Question

$A\, 20$ litre container at $400\, K$ contains $CO _{2}( g )$ at pressure $0.4\, atm$ and an excess of SrO (neglect the volume of solid SrO). The volume of the containers is now decreased by moving the movable piston fitted in the container. The maximum volume of the container, when pressure of $CO _{2}$ attains its maximum value, will be (Given that $: SrCO _{3}( s ) \rightleftharpoons SrO ( s )+ CO _{2}( g )$ $\left.
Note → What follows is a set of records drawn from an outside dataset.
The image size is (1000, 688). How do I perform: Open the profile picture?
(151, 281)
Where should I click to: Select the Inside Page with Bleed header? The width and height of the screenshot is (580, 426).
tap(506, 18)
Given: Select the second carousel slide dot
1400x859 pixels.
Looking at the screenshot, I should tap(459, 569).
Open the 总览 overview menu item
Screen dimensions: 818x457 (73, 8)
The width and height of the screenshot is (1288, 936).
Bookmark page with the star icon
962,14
K _{ p }=1.6\, atm \right)$

• A. 10 litre
• B. 4 litre
• C. 2 litre
• D. 5 litre

Answer 1

The Correct Option is D

To solve this question, we need to find the maximum volume of the container when the pressure of $CO_2$ gas reaches its maximum value given the equilibrium condition with the reaction:

SrCO_3(s) \rightleftharpoons SrO(s) + CO_2(g)

where the equilibrium constant $K_p = 1.6\, \text{atm}$.
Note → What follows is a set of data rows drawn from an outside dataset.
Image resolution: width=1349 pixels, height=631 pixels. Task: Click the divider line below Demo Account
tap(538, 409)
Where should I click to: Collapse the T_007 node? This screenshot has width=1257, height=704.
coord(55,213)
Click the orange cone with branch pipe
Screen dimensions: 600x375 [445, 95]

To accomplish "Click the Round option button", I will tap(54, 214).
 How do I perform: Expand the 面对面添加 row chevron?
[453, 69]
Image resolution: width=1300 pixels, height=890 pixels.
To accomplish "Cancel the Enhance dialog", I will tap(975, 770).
1. Initially, the $CO_2$ pressure in the container is $0.4\, \text{atm}$.
2. According to the equilibrium condition, we know that the maximum pressure of $CO_2$ should equal $K_p$ when equilibrium is reached, which is $1.6 \, \text{atm}$.
3. Using the ideal gas law, if the pressure changes from $0.4 \, \text{atm}$ to $1.6 \, \text{atm}$ at constant temperature, the volume should decrease to maintain equilibrium.
4. The ideal gas law can be used here:
   P_1V_1 = P_2V_2
   where:
   • P_1 = 0.4 \, \text{atm}
   • V_1 = 20 \, \text{litre}
   • P_2 = 1.6 \, \text{atm}
   • V_2 is the new volume we need to calculate.
5. Substituting the known values, we have:
   0.4 \times 20 = 1.6 \times V_2
   V_2 = \frac{0.4 \times 20}{1.6} = 5 \, \text{litre}
6. Therefore, the maximum volume of the container when the pressure of $CO_2$ attains its maximum equilibrium value is 5 \, \text{litre}.

Hence, the correct answer is 5 litre.